Element lookup records:
━━━━━━━━━━━━━━━━━━━━

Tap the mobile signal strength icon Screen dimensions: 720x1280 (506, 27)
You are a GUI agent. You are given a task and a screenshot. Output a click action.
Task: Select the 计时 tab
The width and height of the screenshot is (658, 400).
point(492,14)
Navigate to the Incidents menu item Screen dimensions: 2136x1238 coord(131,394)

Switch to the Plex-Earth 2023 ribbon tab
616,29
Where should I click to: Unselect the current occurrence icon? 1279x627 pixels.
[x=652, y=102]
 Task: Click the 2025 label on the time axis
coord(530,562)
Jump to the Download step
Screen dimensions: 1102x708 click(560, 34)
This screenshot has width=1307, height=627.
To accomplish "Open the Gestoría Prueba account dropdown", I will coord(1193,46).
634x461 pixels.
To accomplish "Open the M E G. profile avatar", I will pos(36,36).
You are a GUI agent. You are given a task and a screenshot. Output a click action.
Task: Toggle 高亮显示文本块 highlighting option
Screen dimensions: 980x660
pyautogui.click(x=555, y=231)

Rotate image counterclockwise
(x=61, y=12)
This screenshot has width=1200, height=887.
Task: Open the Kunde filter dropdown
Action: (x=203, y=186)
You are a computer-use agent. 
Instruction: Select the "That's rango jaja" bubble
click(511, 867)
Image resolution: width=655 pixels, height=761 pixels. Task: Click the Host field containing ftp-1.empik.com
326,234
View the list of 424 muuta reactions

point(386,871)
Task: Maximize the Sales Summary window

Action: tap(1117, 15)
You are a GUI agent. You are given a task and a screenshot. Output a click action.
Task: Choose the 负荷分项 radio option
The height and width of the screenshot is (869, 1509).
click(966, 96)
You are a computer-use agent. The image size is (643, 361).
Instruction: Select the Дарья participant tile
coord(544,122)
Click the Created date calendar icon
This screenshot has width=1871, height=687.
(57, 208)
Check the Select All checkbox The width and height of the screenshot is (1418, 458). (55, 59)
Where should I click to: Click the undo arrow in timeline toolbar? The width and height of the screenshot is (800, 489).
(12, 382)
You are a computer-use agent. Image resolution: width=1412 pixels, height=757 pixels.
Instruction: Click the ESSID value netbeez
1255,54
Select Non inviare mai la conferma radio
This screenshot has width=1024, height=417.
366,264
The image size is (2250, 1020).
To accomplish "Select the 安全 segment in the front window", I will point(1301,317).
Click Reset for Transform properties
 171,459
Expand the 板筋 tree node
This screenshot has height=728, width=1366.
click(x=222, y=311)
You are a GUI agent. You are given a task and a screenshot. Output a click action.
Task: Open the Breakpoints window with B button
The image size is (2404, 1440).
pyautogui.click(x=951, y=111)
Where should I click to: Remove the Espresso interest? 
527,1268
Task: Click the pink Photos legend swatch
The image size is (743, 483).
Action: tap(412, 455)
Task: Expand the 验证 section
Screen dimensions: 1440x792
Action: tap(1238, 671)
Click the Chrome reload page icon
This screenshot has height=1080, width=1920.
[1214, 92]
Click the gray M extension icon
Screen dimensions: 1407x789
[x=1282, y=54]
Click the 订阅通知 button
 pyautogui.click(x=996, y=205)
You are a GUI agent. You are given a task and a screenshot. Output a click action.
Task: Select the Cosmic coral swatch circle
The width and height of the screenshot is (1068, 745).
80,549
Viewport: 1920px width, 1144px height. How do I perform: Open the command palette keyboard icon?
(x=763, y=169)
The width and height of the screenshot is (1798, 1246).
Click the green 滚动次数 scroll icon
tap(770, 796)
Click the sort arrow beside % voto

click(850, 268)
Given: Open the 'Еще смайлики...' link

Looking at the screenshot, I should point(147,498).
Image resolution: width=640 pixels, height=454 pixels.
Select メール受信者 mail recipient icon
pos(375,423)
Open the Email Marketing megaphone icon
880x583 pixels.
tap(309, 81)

━━━━━━━━━━━━━━━━━━━━

→ GOAL:
Reproduce without any changes the stretch of lines from the one containing "The width and height of the screenshot is (1798, 1246)." through the end of the records.

→ RESULT OF THIS TASK:
The width and height of the screenshot is (1798, 1246).
Click the green 滚动次数 scroll icon
tap(770, 796)
Click the sort arrow beside % voto

click(850, 268)
Given: Open the 'Еще смайлики...' link

Looking at the screenshot, I should point(147,498).
Image resolution: width=640 pixels, height=454 pixels.
Select メール受信者 mail recipient icon
pos(375,423)
Open the Email Marketing megaphone icon
880x583 pixels.
tap(309, 81)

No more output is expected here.